El auge del comercio electrónico ha revolucionado la forma de comprar, pero también ha transformado la movilidad urbana. Detrás de cada pedido entregado existe una compleja red de vehículos que recorre diariamente las ciudades para abastecer hogares, comercios y empresas, generando un impacto cada vez mayor en el tráfico y el medioambiente.
Actualmente, la distribución urbana de mercancías y las operaciones de última milla representan entre el 20 % y el 30 % del tráfico en las ciudades, además de generar hasta el 30 % de las emisiones de CO₂ asociadas al transporte.
En un escenario donde los consumidores exigen entregas cada vez más rápidas, el gran reto para las empresas es mejorar su eficiencia sin aumentar su huella ambiental.
Para Enrique Ycaza, CEO de Drivin Ecuador, la sostenibilidad logística no depende únicamente de incorporar vehículos menos contaminantes, sino de optimizar toda la operación.
“Reducir las emisiones también implica aprovechar mejor los recursos disponibles, evitar recorridos innecesarios y planificar las entregas de manera más inteligente”, señala.

Uno de los principales obstáculos sigue siendo la congestión vehicular.

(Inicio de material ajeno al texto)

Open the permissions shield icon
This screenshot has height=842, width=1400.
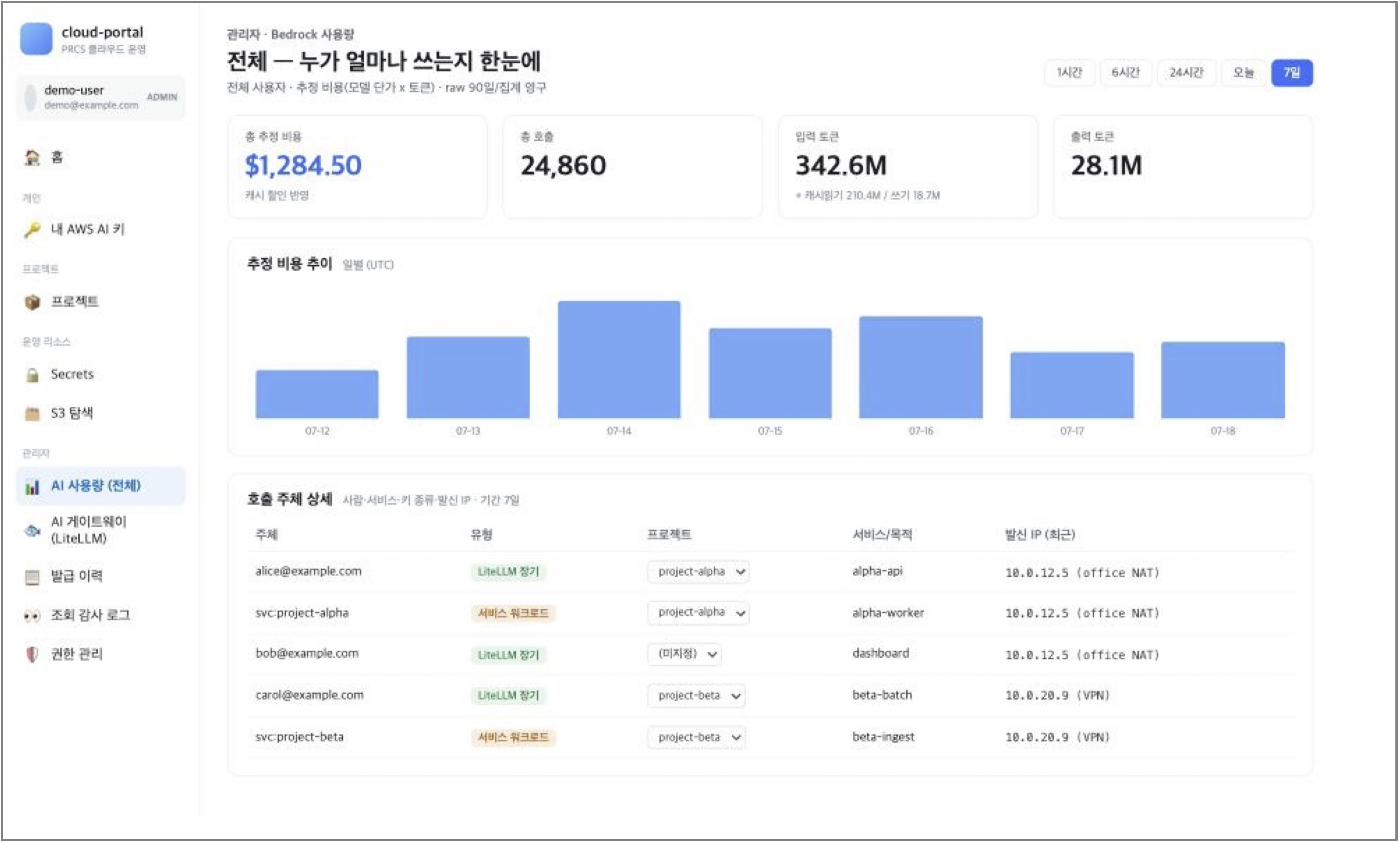[32, 654]
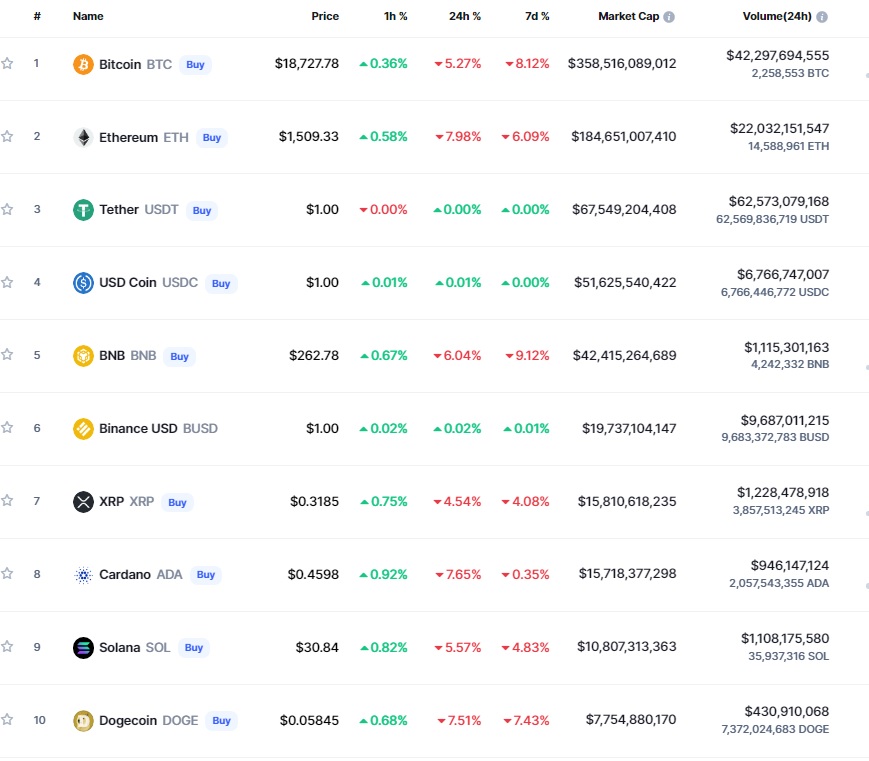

Los vehículos de reparto pasan buena parte de su jornada detenidos en el tráfico, consumiendo combustible y generando emisiones sin avanzar de forma significativa.
Ante esta realidad, cada vez más empresas apuestan por soluciones tecnológicas que permiten optimizar rutas, adaptarse a las condiciones de movilidad en tiempo real y mejorar la gestión de sus flotas.
La digitalización también se ha convertido en una aliada de la sostenibilidad. Gracias al acceso a indicadores como consumo de combustible, kilómetros recorridos y emisiones de CO₂, las organizaciones pueden medir el impacto ambiental de sus operaciones y tomar decisiones más eficientes, alineadas con sus objetivos de sostenibilidad y criterios ESG.
“La eficiencia operativa y la sostenibilidad ya no son conceptos independientes. Las empresas que optimizan sus procesos reducen costos, disminuyen su impacto ambiental y fortalecen su competitividad en un mercado cada vez más exigente”, agrega Ycaza.
Con ciudades en constante crecimiento y una demanda de distribución que no deja de aumentar, la logística inteligente se consolida como una herramienta clave para construir un sistema de transporte más eficiente, sostenible y preparado para responder a los desafíos del futuro.